Retype the records below exactly as they appear, but leave out any pictures.

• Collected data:
#####
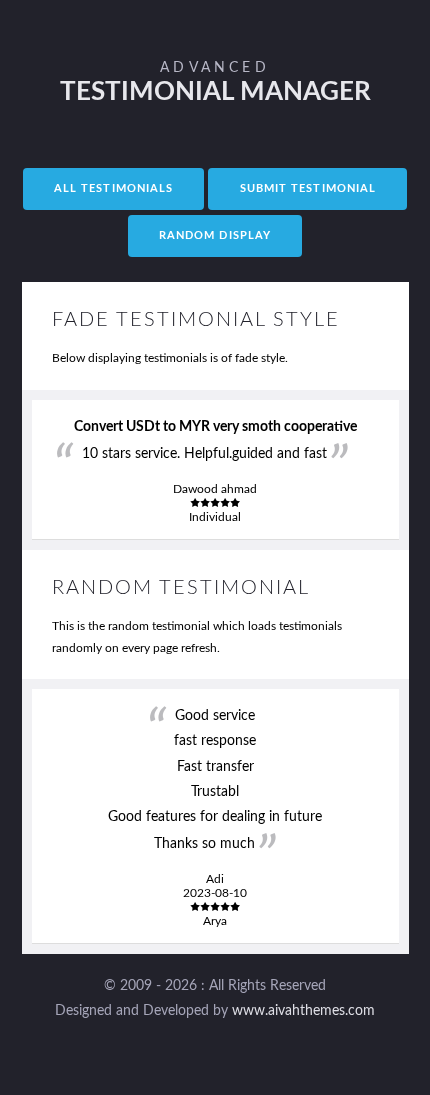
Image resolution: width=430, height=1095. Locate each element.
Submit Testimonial (308, 189)
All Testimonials (113, 189)
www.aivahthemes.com (303, 1011)
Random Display (215, 236)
#####
• RESPONSE TO THE TASK:
Image resolution: width=430, height=1095. Locate each element.
Submit Testimonial (308, 189)
All Testimonials (113, 189)
www.aivahthemes.com (303, 1011)
Random Display (215, 236)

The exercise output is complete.